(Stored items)

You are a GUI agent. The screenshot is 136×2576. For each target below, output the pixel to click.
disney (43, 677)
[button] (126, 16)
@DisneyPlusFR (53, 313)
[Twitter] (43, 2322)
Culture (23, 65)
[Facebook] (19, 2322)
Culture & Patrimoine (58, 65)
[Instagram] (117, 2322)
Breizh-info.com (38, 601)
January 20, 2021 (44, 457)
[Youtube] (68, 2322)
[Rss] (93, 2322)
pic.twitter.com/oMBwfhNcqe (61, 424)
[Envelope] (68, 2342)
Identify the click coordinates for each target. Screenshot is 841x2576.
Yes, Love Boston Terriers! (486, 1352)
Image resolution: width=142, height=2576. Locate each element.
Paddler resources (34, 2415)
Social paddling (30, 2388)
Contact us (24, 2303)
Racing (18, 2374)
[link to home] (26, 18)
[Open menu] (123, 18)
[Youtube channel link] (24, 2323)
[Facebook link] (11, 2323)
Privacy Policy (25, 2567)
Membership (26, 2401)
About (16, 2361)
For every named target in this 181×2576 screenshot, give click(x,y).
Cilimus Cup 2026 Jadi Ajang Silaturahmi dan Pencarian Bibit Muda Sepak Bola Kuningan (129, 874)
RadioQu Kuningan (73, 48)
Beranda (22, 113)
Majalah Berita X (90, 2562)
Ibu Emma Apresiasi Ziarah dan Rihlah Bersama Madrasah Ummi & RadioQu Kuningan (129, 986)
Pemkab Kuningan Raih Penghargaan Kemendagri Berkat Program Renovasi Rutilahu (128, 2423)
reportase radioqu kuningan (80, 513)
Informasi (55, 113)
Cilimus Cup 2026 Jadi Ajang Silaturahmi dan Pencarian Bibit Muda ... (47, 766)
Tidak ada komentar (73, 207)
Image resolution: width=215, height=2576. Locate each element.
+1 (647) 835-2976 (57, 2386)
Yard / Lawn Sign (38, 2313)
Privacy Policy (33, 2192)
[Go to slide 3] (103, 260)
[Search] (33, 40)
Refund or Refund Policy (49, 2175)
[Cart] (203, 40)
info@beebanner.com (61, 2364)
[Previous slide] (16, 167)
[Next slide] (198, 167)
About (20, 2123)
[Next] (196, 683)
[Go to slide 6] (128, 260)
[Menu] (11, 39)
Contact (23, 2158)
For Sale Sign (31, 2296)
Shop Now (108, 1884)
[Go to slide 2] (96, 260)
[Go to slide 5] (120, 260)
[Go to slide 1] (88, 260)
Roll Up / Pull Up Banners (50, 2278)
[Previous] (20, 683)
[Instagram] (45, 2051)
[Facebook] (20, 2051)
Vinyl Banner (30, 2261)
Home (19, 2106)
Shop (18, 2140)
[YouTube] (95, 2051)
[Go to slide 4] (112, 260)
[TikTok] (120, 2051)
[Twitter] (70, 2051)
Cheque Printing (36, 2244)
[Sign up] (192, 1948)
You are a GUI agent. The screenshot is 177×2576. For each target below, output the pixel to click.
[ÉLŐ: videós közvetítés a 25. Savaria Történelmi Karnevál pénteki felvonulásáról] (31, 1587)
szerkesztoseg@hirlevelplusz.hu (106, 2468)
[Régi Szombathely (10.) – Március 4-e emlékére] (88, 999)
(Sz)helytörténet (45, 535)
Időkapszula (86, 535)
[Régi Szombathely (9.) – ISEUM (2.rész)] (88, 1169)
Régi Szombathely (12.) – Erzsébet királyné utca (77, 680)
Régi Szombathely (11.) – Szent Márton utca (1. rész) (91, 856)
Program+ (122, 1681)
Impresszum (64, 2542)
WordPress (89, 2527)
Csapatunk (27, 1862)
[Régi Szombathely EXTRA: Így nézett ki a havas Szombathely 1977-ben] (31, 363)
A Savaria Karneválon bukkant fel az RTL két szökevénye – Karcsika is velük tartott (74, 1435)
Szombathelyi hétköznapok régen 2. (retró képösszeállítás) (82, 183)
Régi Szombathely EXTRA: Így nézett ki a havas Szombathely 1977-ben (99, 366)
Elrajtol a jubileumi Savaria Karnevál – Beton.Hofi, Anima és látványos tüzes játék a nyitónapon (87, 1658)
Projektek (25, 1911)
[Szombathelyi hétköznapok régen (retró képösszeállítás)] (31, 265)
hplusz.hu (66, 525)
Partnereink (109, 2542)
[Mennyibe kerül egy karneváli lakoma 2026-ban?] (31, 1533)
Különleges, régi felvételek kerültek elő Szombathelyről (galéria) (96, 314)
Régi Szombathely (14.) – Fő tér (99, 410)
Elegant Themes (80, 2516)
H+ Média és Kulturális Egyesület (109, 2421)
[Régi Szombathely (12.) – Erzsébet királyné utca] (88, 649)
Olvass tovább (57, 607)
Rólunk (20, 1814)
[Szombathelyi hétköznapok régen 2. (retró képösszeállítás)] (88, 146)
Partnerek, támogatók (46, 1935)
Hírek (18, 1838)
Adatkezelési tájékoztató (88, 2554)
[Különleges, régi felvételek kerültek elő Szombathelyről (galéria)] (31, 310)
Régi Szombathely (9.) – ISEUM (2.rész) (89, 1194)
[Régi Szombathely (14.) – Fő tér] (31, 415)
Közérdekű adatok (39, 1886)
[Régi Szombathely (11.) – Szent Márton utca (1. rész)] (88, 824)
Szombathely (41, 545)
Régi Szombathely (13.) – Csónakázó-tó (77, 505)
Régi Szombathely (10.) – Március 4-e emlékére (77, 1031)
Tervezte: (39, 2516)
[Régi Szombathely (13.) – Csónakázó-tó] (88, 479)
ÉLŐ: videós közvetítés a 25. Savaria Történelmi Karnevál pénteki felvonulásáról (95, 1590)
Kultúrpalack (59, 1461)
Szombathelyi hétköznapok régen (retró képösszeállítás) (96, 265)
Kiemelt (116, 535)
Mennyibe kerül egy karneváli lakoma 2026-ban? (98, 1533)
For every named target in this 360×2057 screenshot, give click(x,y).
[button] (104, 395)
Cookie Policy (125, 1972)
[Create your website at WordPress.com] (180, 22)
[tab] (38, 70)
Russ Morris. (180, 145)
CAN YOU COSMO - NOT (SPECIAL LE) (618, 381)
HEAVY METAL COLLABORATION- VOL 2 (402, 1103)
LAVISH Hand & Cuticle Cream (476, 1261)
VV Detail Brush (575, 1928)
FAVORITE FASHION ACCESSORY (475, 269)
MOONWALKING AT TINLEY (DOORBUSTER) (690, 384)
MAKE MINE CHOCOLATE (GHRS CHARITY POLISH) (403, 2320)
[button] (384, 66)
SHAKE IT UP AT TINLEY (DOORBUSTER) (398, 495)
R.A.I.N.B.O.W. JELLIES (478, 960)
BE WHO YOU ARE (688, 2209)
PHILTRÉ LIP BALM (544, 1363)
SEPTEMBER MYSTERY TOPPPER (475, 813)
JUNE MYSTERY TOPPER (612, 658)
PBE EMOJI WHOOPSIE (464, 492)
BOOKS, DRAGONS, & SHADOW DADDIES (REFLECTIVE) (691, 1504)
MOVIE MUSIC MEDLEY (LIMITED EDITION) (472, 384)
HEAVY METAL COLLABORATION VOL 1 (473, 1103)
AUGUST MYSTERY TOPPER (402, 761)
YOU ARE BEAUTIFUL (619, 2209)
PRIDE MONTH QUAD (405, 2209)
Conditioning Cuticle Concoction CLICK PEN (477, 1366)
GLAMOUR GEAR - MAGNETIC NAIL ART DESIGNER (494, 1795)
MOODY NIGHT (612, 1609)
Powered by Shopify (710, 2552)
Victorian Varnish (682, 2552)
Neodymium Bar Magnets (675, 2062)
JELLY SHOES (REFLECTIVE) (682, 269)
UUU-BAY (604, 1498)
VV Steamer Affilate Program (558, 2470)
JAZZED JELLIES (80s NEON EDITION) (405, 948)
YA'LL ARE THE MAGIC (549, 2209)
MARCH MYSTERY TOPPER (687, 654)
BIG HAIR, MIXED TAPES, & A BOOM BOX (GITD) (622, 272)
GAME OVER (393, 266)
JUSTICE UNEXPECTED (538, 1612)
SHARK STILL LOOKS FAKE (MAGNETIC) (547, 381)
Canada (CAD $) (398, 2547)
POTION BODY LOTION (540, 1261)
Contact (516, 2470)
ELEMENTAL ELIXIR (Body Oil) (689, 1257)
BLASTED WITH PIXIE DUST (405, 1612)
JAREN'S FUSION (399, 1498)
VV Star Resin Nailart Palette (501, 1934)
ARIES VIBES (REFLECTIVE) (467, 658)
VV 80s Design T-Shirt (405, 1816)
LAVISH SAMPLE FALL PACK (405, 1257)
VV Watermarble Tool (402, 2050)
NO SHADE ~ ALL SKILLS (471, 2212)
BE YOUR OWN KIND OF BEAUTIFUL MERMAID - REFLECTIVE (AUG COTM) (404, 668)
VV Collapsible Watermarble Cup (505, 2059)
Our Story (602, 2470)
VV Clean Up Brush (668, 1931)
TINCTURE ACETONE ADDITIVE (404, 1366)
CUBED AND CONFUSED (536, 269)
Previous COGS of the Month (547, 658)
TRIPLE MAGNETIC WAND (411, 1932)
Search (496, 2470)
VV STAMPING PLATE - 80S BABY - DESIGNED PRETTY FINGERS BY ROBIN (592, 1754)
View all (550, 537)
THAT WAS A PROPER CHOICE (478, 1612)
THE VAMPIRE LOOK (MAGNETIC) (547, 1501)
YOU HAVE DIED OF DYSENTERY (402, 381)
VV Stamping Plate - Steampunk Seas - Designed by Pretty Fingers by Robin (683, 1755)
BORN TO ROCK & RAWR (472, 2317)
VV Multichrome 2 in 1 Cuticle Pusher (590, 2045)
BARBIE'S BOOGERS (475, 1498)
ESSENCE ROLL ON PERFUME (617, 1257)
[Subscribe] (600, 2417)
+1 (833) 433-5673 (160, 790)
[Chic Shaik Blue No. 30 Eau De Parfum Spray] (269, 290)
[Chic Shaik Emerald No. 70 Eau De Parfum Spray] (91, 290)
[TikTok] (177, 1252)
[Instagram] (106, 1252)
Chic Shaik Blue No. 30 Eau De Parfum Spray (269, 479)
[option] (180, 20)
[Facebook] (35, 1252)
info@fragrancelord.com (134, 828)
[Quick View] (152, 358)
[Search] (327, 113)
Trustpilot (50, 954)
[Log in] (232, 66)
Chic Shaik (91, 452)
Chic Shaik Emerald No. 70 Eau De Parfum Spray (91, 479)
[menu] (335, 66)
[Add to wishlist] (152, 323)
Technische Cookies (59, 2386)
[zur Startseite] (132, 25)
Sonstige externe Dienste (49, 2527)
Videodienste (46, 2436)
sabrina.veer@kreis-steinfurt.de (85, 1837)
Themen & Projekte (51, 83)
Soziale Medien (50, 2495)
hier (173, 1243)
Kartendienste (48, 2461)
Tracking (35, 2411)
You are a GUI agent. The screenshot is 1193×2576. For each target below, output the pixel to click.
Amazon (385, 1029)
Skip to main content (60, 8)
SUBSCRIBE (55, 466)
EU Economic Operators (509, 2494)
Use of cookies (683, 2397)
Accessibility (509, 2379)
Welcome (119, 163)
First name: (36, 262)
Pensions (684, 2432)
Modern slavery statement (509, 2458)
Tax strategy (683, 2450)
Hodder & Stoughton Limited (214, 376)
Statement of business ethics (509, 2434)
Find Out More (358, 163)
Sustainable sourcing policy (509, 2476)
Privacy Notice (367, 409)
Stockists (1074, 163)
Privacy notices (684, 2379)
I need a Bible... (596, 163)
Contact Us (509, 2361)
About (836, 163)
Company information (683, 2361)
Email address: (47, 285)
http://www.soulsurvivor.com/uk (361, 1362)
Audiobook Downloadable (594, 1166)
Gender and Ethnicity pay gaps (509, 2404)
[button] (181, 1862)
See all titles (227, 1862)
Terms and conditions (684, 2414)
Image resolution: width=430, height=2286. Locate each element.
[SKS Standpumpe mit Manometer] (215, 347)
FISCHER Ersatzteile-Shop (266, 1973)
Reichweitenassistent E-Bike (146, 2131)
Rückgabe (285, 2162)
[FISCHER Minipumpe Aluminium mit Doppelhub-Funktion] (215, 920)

**THE PROBLEM**: Reproduce only the lines above spanning from the line containing "Paddler resources (34, 2415)" through the line containing "[ÉLŐ: videós közvetítés", word for word.

**RESULT OF THIS EXERCISE**:
Paddler resources (34, 2415)
Social paddling (30, 2388)
Contact us (24, 2303)
Racing (18, 2374)
[link to home] (26, 18)
[Open menu] (123, 18)
[Youtube channel link] (24, 2323)
[Facebook link] (11, 2323)
Privacy Policy (25, 2567)
Membership (26, 2401)
About (16, 2361)
For every named target in this 181×2576 screenshot, give click(x,y).
Cilimus Cup 2026 Jadi Ajang Silaturahmi dan Pencarian Bibit Muda Sepak Bola Kuningan (129, 874)
RadioQu Kuningan (73, 48)
Beranda (22, 113)
Majalah Berita X (90, 2562)
Ibu Emma Apresiasi Ziarah dan Rihlah Bersama Madrasah Ummi & RadioQu Kuningan (129, 986)
Pemkab Kuningan Raih Penghargaan Kemendagri Berkat Program Renovasi Rutilahu (128, 2423)
reportase radioqu kuningan (80, 513)
Informasi (55, 113)
Cilimus Cup 2026 Jadi Ajang Silaturahmi dan Pencarian Bibit Muda ... (47, 766)
Tidak ada komentar (73, 207)
Image resolution: width=215, height=2576. Locate each element.
+1 (647) 835-2976 (57, 2386)
Yard / Lawn Sign (38, 2313)
Privacy Policy (33, 2192)
[Go to slide 3] (103, 260)
[Search] (33, 40)
Refund or Refund Policy (49, 2175)
[Cart] (203, 40)
info@beebanner.com (61, 2364)
[Previous slide] (16, 167)
[Next slide] (198, 167)
About (20, 2123)
[Next] (196, 683)
[Go to slide 6] (128, 260)
[Menu] (11, 39)
Contact (23, 2158)
For Sale Sign (31, 2296)
Shop Now (108, 1884)
[Go to slide 2] (96, 260)
[Go to slide 5] (120, 260)
[Go to slide 1] (88, 260)
Roll Up / Pull Up Banners (50, 2278)
[Previous] (20, 683)
[Instagram] (45, 2051)
[Facebook] (20, 2051)
Vinyl Banner (30, 2261)
Home (19, 2106)
Shop (18, 2140)
[YouTube] (95, 2051)
[Go to slide 4] (112, 260)
[TikTok] (120, 2051)
[Twitter] (70, 2051)
Cheque Printing (36, 2244)
[Sign up] (192, 1948)
You are a GUI agent. The screenshot is 177×2576. For each target below, output the pixel to click.
[ÉLŐ: videós közvetítés a 25. Savaria Történelmi Karnevál pénteki felvonulásáról] (31, 1587)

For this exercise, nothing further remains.